-- Recorded data start --

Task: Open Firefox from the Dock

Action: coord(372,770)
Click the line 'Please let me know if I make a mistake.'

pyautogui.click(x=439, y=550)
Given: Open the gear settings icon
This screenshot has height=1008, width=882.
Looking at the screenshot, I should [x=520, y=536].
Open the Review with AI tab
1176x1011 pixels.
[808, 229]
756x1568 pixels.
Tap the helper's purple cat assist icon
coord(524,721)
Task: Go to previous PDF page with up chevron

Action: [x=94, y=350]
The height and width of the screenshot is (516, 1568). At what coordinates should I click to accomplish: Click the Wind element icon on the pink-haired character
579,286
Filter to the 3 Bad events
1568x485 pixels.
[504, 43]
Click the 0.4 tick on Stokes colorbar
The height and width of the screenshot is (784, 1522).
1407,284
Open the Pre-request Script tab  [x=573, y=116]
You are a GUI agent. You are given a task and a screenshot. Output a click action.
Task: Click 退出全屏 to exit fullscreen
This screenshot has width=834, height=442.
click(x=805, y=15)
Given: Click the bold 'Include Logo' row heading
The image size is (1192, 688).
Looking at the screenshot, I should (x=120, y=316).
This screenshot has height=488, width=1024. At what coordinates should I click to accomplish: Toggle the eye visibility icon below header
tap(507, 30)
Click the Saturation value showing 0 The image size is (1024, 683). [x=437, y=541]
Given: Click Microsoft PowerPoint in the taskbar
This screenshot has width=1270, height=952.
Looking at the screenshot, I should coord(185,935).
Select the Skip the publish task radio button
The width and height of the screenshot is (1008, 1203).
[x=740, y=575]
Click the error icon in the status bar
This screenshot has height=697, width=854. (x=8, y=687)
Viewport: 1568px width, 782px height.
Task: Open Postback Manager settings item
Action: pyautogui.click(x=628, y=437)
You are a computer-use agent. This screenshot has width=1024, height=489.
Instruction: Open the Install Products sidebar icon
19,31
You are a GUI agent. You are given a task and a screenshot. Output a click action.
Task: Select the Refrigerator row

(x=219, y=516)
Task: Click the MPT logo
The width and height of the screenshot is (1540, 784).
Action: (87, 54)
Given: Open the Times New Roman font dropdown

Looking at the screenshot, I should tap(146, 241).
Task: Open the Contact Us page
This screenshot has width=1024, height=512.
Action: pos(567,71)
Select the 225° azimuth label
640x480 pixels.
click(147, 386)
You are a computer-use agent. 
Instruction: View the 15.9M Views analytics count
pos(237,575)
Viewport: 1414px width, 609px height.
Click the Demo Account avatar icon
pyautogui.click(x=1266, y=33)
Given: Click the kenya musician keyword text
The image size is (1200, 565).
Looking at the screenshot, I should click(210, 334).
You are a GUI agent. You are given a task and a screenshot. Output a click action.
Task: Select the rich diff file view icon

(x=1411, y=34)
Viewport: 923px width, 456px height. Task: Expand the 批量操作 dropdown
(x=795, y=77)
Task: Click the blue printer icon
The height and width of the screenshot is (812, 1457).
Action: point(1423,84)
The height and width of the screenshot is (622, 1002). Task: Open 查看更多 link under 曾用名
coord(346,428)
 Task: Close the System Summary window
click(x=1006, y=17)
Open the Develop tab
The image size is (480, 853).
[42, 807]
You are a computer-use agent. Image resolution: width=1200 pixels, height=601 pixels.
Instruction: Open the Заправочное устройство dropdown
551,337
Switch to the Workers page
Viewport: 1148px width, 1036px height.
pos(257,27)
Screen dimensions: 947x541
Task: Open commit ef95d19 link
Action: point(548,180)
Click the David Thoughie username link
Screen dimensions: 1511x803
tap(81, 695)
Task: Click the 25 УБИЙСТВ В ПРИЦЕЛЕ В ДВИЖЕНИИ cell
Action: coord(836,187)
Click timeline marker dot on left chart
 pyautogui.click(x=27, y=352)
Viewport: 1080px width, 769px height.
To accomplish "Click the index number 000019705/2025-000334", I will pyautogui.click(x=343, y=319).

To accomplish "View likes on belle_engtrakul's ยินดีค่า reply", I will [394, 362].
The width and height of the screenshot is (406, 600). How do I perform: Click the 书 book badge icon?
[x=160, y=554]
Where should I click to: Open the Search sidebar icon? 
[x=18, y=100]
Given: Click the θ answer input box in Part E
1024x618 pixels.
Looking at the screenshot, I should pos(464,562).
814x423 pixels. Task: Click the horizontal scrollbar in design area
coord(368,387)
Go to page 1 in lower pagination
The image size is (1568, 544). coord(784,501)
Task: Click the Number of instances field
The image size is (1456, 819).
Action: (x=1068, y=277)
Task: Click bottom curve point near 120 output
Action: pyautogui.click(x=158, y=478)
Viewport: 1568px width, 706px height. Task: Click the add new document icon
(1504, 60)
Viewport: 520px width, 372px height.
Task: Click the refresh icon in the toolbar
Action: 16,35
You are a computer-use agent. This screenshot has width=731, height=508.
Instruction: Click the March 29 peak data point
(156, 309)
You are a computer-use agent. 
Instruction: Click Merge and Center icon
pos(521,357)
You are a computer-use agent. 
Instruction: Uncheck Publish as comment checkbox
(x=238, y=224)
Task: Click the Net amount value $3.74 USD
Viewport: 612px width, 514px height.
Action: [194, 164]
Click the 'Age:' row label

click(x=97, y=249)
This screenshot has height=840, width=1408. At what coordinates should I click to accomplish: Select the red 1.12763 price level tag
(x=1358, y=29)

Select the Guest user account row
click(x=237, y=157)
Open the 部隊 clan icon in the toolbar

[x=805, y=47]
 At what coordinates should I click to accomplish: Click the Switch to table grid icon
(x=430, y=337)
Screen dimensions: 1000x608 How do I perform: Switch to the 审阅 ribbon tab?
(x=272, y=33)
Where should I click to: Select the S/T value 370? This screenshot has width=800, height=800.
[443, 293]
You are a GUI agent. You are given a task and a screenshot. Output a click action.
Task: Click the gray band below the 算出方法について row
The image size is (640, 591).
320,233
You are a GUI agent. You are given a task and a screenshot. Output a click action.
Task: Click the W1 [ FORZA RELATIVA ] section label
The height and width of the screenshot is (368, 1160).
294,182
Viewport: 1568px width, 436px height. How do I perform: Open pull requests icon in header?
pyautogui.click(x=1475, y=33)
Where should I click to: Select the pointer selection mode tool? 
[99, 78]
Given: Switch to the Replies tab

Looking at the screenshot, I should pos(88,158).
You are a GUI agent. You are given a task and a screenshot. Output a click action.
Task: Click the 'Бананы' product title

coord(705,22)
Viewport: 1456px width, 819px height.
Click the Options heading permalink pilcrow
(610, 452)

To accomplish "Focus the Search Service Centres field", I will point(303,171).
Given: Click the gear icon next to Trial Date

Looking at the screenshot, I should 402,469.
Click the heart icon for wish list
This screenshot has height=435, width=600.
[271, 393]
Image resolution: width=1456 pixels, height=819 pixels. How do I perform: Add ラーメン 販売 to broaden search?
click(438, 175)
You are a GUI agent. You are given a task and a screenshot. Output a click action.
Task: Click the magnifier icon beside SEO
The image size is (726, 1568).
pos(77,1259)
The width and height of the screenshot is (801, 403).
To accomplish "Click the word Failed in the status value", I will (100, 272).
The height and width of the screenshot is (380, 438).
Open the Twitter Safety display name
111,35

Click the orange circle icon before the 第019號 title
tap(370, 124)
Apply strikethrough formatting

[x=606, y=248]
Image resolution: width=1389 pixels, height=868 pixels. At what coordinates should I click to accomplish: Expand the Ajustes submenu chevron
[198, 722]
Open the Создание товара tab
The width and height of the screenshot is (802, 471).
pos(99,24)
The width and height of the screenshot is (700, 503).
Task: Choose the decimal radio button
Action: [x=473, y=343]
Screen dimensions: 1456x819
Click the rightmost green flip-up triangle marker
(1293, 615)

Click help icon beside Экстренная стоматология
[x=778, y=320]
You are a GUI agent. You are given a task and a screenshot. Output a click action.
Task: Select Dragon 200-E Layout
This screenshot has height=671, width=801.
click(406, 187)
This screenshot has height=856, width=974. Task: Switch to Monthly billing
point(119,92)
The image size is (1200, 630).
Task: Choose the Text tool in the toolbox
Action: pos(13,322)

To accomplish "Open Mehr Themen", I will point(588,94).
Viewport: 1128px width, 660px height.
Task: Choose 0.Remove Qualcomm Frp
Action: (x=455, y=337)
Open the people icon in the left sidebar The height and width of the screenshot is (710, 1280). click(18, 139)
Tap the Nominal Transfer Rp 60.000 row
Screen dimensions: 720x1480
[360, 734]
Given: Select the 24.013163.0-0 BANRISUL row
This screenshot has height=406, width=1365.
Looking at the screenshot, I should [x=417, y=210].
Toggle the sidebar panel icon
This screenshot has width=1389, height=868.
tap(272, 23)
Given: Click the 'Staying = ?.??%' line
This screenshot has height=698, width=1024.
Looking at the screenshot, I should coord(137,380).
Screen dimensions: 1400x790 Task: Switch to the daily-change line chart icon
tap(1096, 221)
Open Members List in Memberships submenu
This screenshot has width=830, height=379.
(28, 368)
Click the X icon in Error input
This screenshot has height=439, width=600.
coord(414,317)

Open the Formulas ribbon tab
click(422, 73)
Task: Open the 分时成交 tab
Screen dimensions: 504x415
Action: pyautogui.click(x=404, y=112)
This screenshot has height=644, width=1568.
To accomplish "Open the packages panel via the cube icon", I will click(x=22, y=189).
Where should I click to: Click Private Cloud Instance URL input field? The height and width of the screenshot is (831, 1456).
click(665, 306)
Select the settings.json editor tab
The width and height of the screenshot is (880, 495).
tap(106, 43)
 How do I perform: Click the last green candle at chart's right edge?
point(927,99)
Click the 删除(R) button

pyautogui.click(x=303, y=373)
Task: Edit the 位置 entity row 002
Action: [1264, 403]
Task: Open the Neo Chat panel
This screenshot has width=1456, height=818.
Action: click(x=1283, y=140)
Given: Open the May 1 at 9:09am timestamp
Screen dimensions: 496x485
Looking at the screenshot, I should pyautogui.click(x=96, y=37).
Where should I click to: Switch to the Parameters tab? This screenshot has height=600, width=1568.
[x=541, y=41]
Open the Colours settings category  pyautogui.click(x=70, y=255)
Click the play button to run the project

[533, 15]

-- Recorded data end --

:: Set task ::
Please copy out, character for character, the part of the rows above that opens with the line containing "Screen dimensions: 1400x790" and closes with the line containing "Action: pyautogui.click(x=404, y=112)".

:: Full answer ::
Screen dimensions: 1400x790 Task: Switch to the daily-change line chart icon
tap(1096, 221)
Open Members List in Memberships submenu
This screenshot has width=830, height=379.
(28, 368)
Click the X icon in Error input
This screenshot has height=439, width=600.
coord(414,317)

Open the Formulas ribbon tab
click(422, 73)
Task: Open the 分时成交 tab
Screen dimensions: 504x415
Action: pyautogui.click(x=404, y=112)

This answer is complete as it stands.